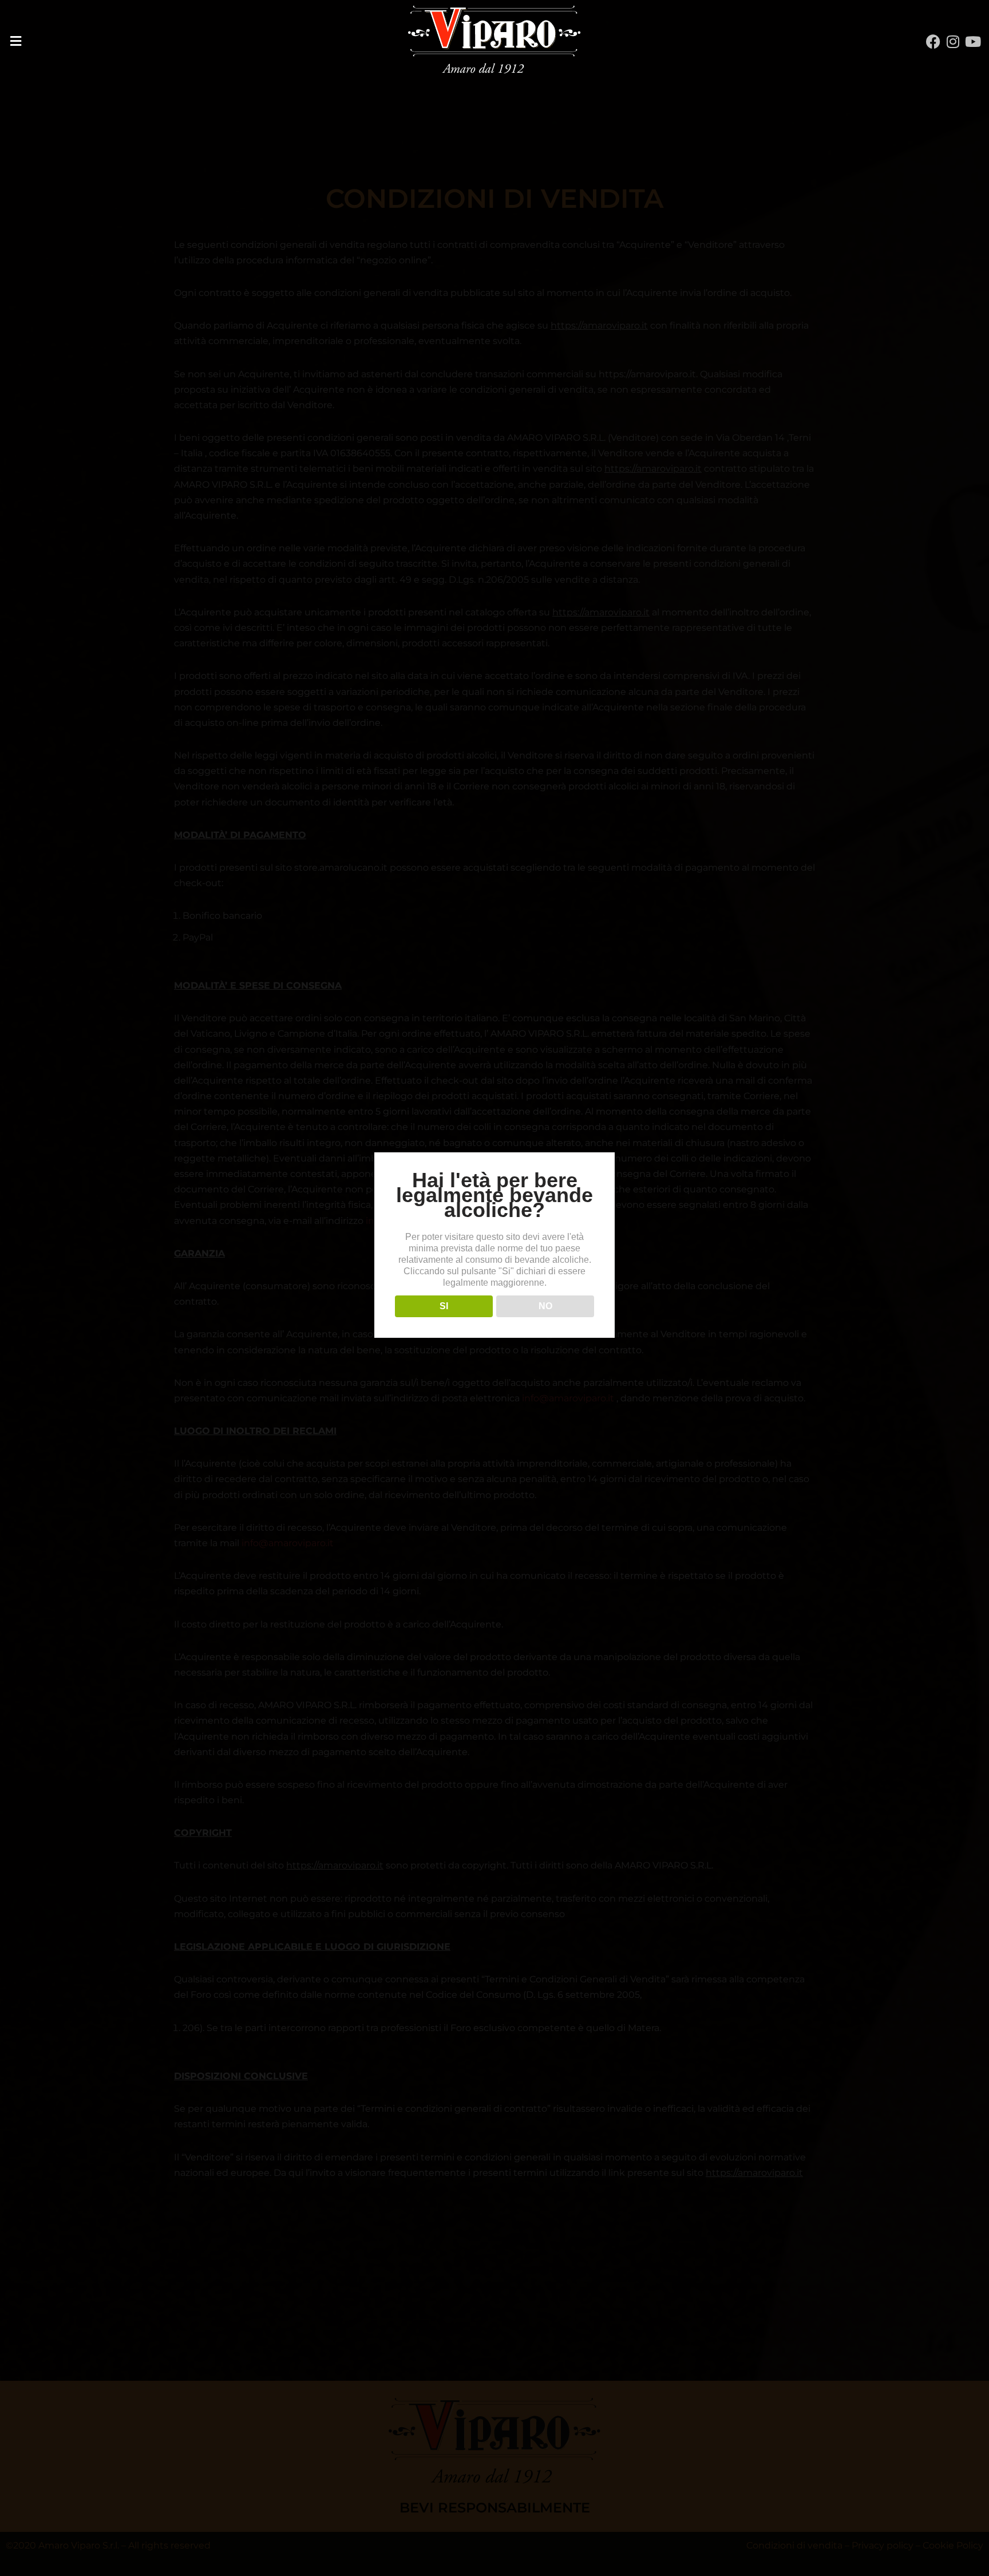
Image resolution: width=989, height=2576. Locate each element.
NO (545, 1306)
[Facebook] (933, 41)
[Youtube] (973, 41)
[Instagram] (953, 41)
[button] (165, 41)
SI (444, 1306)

--- --- ---

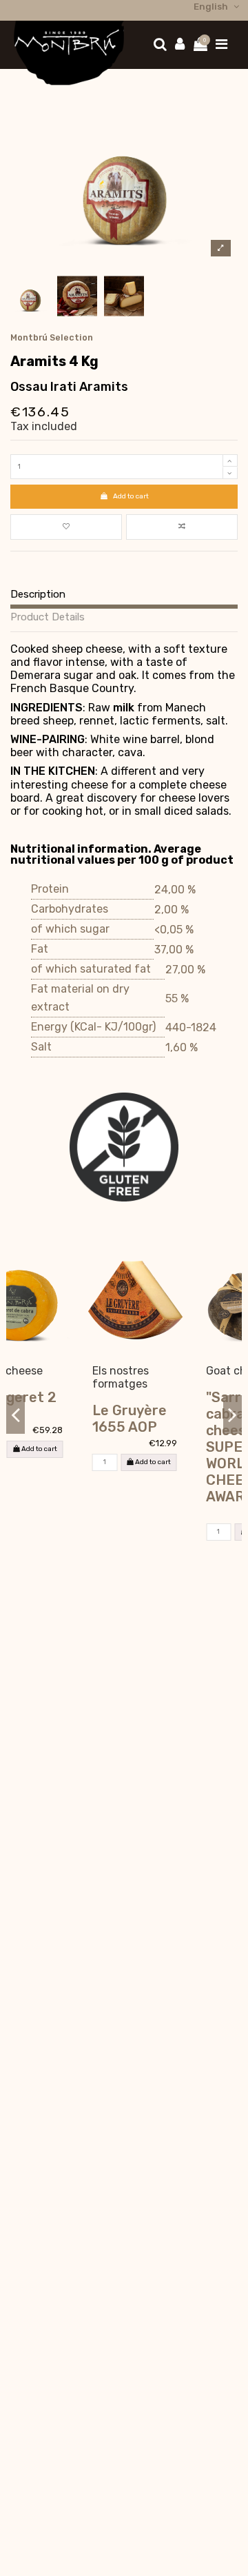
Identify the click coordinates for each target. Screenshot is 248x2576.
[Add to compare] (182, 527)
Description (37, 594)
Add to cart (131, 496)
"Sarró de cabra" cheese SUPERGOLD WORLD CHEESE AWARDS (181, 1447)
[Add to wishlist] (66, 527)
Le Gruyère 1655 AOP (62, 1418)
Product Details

--- --- ---

→ WHAT THE EXERCISE ASKS
Using the entries above, copy out all lines that contain the string "each".

→ OUTPUT OF THE TASK
Image resolution: width=989, height=2576. Locate each element.
Identify the click coordinates for each target. Screenshot is 248x2576.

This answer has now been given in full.